| WHAT THE TASK REQUIRES |
Extract every line of the items below that contains the word "Instruction".

| DATASET ENTRIES |
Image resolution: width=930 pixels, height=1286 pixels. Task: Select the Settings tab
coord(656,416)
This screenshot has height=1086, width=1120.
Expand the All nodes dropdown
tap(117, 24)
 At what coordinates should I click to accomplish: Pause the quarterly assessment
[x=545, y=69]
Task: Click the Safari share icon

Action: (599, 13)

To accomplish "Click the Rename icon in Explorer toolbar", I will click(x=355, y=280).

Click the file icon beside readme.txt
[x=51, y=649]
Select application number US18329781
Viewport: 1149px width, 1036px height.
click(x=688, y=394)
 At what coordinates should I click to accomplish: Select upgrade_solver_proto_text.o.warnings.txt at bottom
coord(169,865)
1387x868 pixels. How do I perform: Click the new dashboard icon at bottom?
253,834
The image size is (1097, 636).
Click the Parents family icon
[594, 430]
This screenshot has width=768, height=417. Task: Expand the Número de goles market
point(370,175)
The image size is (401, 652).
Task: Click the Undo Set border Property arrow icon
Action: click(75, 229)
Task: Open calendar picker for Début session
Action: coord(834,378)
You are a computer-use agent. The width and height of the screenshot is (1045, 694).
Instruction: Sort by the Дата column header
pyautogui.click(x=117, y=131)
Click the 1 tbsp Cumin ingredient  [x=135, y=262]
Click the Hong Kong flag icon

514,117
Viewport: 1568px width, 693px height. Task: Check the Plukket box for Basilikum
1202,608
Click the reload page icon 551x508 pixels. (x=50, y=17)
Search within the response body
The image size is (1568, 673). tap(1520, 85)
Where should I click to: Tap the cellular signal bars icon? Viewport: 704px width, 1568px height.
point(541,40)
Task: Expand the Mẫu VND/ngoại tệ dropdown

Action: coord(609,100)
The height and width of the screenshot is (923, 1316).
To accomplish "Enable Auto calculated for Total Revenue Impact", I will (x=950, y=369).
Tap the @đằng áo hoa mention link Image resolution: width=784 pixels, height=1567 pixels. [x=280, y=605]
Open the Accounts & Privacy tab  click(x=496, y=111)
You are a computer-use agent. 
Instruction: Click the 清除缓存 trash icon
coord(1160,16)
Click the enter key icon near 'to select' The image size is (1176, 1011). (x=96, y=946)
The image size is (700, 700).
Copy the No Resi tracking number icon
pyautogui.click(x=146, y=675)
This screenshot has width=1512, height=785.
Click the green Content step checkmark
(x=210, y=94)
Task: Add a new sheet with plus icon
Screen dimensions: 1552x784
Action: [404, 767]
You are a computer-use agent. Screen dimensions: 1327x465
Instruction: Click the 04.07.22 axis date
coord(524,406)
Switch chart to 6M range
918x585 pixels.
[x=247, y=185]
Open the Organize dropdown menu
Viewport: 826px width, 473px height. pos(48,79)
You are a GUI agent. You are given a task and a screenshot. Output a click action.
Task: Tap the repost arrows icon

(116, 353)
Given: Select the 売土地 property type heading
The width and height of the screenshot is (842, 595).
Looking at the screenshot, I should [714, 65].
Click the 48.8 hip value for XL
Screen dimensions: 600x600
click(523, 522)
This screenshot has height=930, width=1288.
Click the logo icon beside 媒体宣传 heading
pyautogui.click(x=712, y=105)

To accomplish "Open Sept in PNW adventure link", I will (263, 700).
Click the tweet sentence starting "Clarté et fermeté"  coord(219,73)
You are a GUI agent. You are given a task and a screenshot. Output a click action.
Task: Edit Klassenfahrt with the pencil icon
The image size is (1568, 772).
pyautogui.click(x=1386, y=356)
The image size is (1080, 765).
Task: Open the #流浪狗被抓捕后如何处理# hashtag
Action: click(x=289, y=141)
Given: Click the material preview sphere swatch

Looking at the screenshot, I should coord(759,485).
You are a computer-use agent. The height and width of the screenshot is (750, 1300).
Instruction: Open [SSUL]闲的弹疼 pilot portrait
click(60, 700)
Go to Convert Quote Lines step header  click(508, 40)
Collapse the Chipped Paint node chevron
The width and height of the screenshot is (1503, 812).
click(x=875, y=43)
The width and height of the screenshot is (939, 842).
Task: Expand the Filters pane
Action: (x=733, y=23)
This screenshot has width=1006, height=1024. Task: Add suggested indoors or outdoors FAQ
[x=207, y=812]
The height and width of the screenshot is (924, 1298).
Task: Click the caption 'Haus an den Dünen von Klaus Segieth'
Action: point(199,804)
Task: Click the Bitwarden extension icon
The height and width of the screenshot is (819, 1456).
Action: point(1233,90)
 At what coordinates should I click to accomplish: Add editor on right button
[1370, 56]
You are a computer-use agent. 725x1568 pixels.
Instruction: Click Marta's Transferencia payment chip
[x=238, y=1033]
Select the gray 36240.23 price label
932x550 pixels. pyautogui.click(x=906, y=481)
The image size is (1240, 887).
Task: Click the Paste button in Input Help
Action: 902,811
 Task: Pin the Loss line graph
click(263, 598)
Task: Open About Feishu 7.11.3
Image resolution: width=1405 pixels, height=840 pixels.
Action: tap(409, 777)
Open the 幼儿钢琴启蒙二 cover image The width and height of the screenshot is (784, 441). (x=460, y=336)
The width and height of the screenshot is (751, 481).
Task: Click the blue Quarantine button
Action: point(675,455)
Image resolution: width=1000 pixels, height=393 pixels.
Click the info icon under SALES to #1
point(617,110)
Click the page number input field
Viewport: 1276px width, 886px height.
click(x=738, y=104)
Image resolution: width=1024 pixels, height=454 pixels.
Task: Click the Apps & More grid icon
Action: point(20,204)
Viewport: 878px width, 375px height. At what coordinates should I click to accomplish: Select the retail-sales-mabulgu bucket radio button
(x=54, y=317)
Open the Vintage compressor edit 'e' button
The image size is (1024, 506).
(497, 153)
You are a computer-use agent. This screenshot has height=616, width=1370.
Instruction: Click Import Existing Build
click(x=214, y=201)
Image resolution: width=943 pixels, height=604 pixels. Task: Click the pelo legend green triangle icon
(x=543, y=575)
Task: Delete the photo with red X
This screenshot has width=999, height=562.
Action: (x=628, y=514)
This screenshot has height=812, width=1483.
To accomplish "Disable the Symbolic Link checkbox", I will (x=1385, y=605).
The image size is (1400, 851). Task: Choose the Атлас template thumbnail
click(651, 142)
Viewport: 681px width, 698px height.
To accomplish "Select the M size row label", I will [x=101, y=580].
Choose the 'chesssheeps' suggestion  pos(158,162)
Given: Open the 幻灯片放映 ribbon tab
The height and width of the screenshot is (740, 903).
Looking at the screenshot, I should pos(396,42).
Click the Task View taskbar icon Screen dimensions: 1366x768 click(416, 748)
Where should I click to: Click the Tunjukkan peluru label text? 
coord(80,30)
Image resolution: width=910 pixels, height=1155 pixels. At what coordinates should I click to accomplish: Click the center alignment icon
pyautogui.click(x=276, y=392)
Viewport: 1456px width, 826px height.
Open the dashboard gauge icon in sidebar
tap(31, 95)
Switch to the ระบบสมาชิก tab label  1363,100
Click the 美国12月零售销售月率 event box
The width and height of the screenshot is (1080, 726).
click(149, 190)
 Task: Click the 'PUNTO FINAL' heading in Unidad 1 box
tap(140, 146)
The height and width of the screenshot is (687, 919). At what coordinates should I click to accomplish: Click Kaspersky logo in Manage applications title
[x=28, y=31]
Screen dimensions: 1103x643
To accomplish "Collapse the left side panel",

| TASK RESULT |
Instruction: Sort by the Дата column header
Instruction: Click the 清除缓存 trash icon
Instruction: Click the 04.07.22 axis date
Instruction: Open [SSUL]闲的弹疼 pilot portrait
Instruction: Click Marta's Transferencia payment chip
Instruction: Click Import Existing Build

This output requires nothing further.